Hands and arms should rest at your sides or next to your torso. Relax shoulders and let gravity pull them toward the floor. You can stay here for 30 seconds or as long as it feels good.
Yoga’s been around for centuries. But over the last couple of decades its popularity has hit global levels. With yoga studios dotting every other corner, yoga’s def gone mainstream. And with good reason!
A 2016 review found evidence that Hatha yoga helped reduce anxiety, especially for people who experienced more anxiety than average. That’s great news for folks prone to panic attacks.

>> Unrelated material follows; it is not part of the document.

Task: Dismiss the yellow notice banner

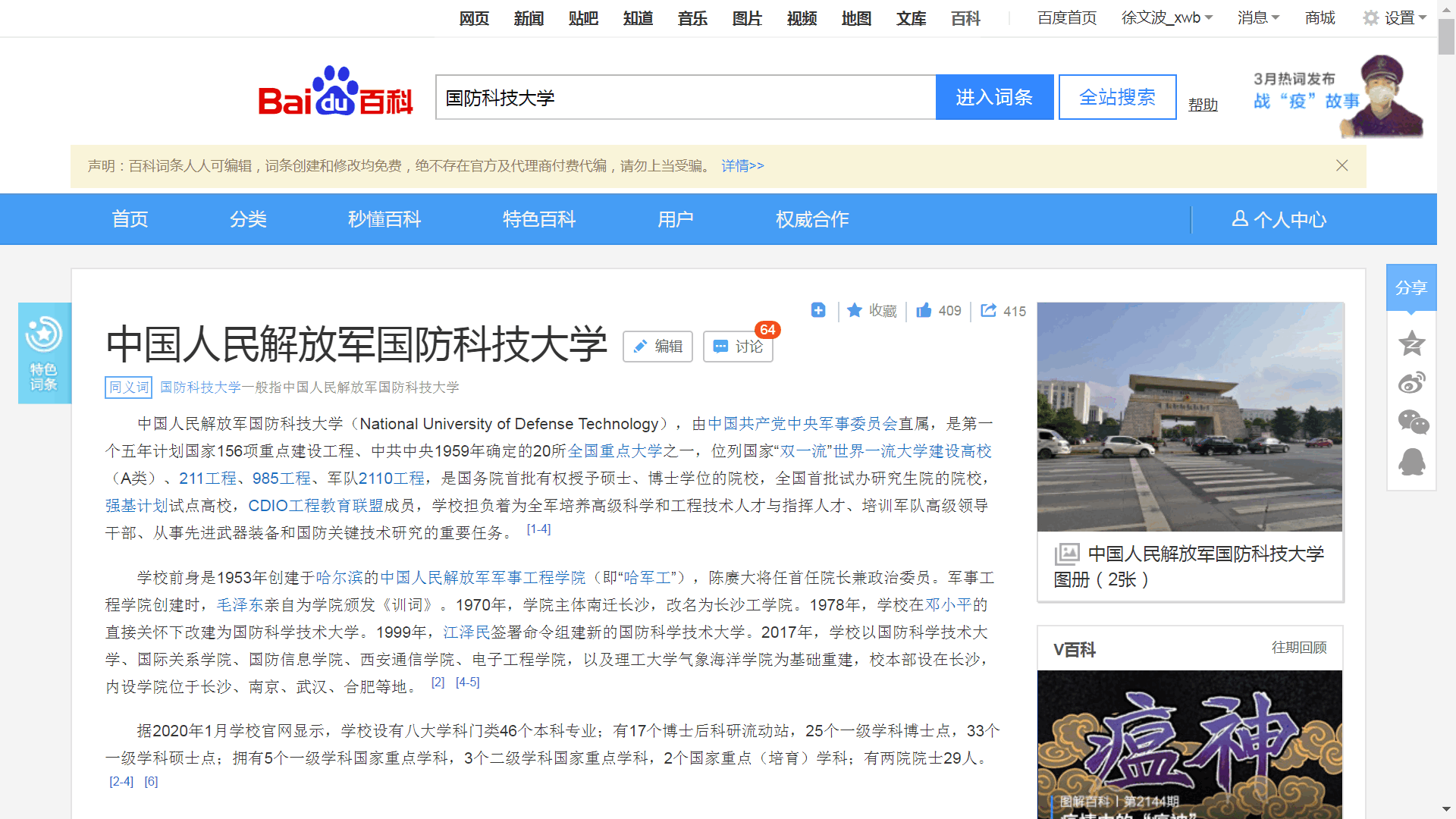Action: (1341, 165)
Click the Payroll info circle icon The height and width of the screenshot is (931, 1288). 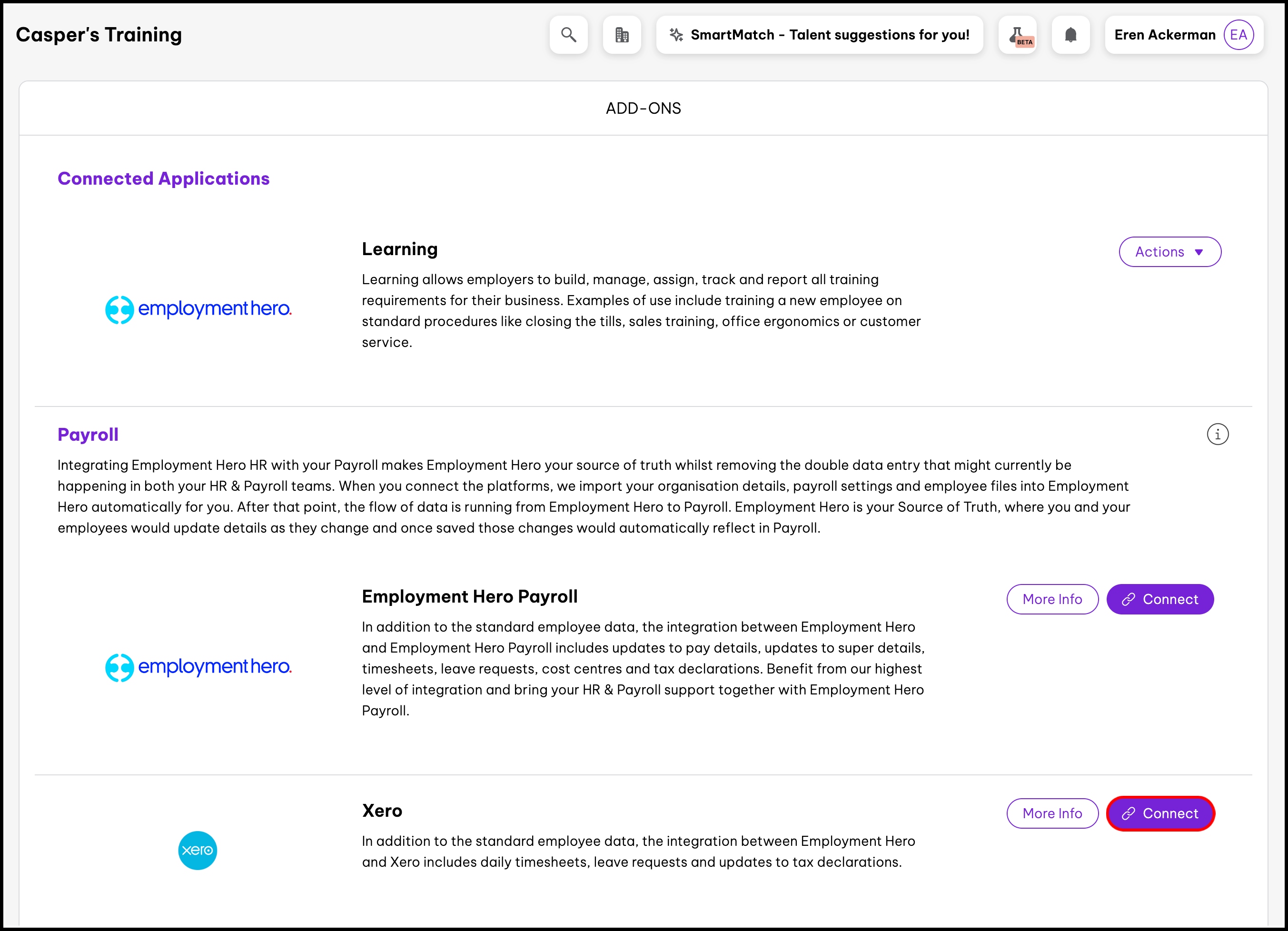point(1217,435)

Yoga’s benefits affect anxiety in less direct ways as well. A 2014 study on breast cancer survivors found that a regular yoga practice boosted mood and increased energy. If you have more energy and feel happier, you might be in a healthier mental place overall.

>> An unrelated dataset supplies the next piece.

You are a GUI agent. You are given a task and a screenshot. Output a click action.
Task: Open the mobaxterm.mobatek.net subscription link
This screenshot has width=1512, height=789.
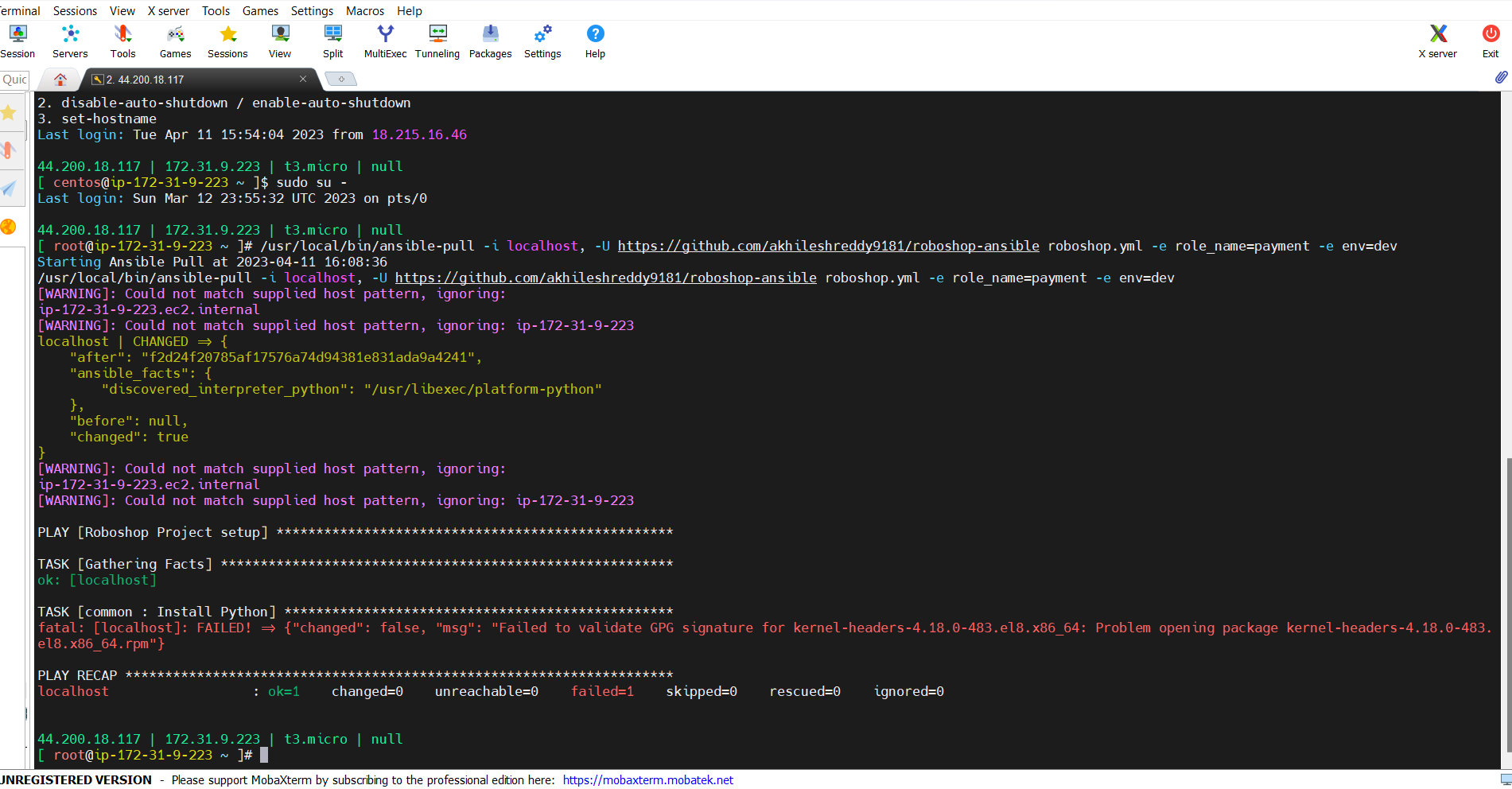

Anxiety and depression often go hand in hand. Yoga can help with this too. A 2017 review found that yoga could help reduce depression symptoms. In this review, people with chronic back pain, pregnant people, and people with substance use disorder all benefited from a regular yoga routine.
Keep in mind that yoga comes with some risk — you could get injured if you push yourself too hard. So don’t try to flex it out like Simone Biles in your first sesh. Just listen to your body and you should be A-OK. Better yet, find a certified instructor to help you get started safely.
Your body isn’t the only thing that can hurt during a yoga session — yoga may also stir up your emotions. Some people experience intense emotional release while doing yoga. Feelings that have been suppressed may surface. This is totally normal!
Tears aren’t uncommon as you learn to let go and move deeper into your practice. This can leave you feeling vulnerable. And that’s OK! Just be sure to do your practice in a safe space.
How to move past the moment
Ignoring your feelings won’t help. Acknowledge the thought that’s triggering you. Just remember that it’s a passing moment.
Be mindful of your breath and visualize your thoughts being released with each exhale. This can leave you feeling relaxed and calm after your practice.
Yoga trains your mind and body to focus on the moment. This can curb anxiety, stress, and depression. Plus, it’s a killer workout!
Just be patient with the process and remember to breathe. It can take a while to find your fave poses and sequences. Everything will come together.